## GOAL
Copy out the lines of the material verbatim, starting at the line that contains "Where should I click to: Select the Scale" and continuing through the end of the material.

## STORED RECORDS

>>>

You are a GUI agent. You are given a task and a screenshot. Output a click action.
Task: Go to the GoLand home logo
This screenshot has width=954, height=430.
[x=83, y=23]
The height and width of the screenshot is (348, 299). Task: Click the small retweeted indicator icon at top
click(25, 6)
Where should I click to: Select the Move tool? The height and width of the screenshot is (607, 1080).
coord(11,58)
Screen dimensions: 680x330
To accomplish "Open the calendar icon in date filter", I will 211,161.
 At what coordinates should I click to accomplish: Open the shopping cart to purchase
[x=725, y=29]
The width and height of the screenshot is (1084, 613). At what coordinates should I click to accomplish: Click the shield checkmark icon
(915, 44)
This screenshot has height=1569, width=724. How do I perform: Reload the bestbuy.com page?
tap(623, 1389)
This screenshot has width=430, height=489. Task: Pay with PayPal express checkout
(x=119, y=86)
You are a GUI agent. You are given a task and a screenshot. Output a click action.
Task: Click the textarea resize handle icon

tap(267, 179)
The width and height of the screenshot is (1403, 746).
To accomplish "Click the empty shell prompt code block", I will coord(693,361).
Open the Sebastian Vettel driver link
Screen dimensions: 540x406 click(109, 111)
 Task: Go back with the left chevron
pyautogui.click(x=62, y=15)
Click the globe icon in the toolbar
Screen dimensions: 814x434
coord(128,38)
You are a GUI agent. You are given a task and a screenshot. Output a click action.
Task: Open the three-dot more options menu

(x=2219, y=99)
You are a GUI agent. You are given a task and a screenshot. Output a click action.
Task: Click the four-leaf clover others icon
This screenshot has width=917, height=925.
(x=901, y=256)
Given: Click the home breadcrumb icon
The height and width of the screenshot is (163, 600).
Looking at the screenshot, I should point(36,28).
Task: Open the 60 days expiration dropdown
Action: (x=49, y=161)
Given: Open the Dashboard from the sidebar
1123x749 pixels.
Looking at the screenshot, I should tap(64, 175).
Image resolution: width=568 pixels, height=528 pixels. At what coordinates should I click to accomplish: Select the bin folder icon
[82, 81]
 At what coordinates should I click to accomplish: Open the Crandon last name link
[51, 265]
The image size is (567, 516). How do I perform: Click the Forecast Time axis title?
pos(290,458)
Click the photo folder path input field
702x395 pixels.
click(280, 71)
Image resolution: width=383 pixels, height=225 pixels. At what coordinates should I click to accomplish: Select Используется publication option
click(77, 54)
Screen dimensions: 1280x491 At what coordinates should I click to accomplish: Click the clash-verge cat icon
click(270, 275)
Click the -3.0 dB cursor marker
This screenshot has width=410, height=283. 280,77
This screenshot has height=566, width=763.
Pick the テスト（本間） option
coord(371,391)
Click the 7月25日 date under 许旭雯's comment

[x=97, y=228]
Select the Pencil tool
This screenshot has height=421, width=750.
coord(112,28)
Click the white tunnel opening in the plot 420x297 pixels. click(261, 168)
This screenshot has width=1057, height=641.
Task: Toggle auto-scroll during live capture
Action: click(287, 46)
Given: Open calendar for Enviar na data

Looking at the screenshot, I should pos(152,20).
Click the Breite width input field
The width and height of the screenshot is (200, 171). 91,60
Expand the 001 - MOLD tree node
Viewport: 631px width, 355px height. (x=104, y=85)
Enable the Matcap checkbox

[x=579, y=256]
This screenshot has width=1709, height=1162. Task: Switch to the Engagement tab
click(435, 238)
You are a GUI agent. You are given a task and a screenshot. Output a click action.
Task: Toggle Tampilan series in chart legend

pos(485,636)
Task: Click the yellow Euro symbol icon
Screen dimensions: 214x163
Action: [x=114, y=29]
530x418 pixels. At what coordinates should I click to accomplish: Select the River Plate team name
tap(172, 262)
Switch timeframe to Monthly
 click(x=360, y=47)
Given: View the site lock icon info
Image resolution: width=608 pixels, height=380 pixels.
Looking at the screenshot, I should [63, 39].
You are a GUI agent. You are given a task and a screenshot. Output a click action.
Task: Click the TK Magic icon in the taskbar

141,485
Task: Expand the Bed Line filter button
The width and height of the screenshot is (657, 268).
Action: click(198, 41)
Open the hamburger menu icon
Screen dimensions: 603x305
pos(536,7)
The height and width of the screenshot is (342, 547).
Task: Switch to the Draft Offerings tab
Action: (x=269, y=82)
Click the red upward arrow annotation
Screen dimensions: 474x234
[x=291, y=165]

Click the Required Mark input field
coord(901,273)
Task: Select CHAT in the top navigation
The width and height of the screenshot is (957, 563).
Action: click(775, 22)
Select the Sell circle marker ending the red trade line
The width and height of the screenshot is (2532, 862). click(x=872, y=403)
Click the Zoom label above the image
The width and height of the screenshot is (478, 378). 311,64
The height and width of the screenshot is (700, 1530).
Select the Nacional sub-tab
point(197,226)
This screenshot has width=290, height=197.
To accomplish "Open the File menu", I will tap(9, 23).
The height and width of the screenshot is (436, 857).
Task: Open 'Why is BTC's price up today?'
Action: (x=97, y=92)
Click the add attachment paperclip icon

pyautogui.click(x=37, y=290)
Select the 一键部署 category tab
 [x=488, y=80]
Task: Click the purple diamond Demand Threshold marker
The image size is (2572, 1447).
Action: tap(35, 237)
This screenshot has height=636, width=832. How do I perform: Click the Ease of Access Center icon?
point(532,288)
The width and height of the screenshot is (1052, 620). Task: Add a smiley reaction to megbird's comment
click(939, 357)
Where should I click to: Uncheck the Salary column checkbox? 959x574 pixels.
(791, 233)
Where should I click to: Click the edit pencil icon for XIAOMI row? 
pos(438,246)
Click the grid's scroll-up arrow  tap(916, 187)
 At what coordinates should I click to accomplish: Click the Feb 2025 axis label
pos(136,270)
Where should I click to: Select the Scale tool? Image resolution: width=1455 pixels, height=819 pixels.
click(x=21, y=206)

<<<

## THE ANSWER
Where should I click to: Select the Scale tool? Image resolution: width=1455 pixels, height=819 pixels.
click(x=21, y=206)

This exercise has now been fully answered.